Posted by Caro369 15:04 Archived in Chile Comments (2)

Patagonia

Glacier Perito Moreno puts on quite a show!

sunny 12 °C

I have spent this week in a cute town called El Calafate. It`s claim to fame is as gateway to Patagonia's Glacier National Park, in particular, the the stunning Perito Moreno glacier (about 80km away). The glacier is impressive: about 60m high, 5km wide and 30km long. It is definitely not the biggest in the world, but what sets it apart is that the bus drops you off at a set of lookout points directly across from the front of the glacier. We're talking up close and personal. During some parts of the year, the glacier actually advances enough to attach itself to the peninsula where the look out points are located! From this series of well designed walkways, you can view the 5 km expanse of the glacier from various angles: high above, above and directly across. At this proximity, the vastness of the thing is jaw dropping. The glacier is slowing inching forward. As it does, the ice cracks forming enormous enormous fields of crevices, which from the front of the glacier appear to be precarious, leaning towers of ice and snow. There are hints of blue in the spaces between the towers and various shades of blue smudge the front. It is summer now, the melt is on and so is the action!
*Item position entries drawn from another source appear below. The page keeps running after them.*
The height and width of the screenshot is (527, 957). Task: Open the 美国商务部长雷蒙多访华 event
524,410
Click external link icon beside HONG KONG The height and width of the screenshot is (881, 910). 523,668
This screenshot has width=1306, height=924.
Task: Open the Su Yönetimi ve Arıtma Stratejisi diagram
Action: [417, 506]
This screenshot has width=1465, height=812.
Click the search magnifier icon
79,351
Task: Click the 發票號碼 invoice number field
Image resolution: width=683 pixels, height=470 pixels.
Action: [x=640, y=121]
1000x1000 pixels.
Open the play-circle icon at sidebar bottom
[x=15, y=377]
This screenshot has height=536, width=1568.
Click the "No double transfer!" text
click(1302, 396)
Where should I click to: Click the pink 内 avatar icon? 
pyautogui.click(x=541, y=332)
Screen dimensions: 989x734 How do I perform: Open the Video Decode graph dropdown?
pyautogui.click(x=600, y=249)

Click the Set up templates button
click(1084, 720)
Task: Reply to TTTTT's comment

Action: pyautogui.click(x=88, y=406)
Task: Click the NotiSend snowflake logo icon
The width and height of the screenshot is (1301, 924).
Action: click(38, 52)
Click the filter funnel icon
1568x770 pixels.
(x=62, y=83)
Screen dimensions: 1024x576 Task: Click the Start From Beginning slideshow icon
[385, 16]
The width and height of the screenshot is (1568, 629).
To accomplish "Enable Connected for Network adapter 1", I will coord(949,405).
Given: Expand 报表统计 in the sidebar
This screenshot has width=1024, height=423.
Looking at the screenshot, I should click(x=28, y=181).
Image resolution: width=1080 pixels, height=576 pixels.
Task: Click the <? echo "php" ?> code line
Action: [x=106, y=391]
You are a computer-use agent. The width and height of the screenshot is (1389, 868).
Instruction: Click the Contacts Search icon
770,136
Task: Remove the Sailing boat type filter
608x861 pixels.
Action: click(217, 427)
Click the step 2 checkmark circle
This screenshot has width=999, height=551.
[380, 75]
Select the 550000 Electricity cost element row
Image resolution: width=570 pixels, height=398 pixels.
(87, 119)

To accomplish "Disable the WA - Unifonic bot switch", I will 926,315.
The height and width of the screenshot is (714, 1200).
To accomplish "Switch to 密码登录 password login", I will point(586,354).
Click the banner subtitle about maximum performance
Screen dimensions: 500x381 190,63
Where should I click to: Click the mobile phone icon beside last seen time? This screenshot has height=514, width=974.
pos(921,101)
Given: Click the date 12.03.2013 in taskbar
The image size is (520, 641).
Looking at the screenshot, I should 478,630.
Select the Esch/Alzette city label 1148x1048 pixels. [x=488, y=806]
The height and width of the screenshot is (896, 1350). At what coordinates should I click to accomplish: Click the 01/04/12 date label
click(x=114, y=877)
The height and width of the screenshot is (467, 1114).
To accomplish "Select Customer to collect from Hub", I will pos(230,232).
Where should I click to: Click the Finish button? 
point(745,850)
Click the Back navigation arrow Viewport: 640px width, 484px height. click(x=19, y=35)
Once you actually start to believe what your eyes are seeing, the next set of fun is glacier-watching. It starts with the sounds. Sometimes what sounds like a gunshot echos through the canyon, other times a growl like thunder rolls through the air, or even a slow-building rumble like a jumbo jet taking off. We wait with baited breath, scanning the glacier to see what will happen next. Sometimes nothing happens. Other times, after a milli-second delay, a big boulder of ice falls of the face of the glacier, bouncing off of the surface of the water. Sometimes, there is a mini avalanche and a wash of snow and ice chunks slides into the water below. If you are really lucky, there is a reverberating crack and then one of those precarious towers disintegrates before your eyes. In slow motion, what looks like an entire cliff splits off and tumbles into the water, submerging with a resounding splash, then popping up again to create a massive vibration of turquois blue water. These waves rock the little bergs floating in the lake, building momentum before violently washing up against the shore of the peninsula. Wow!!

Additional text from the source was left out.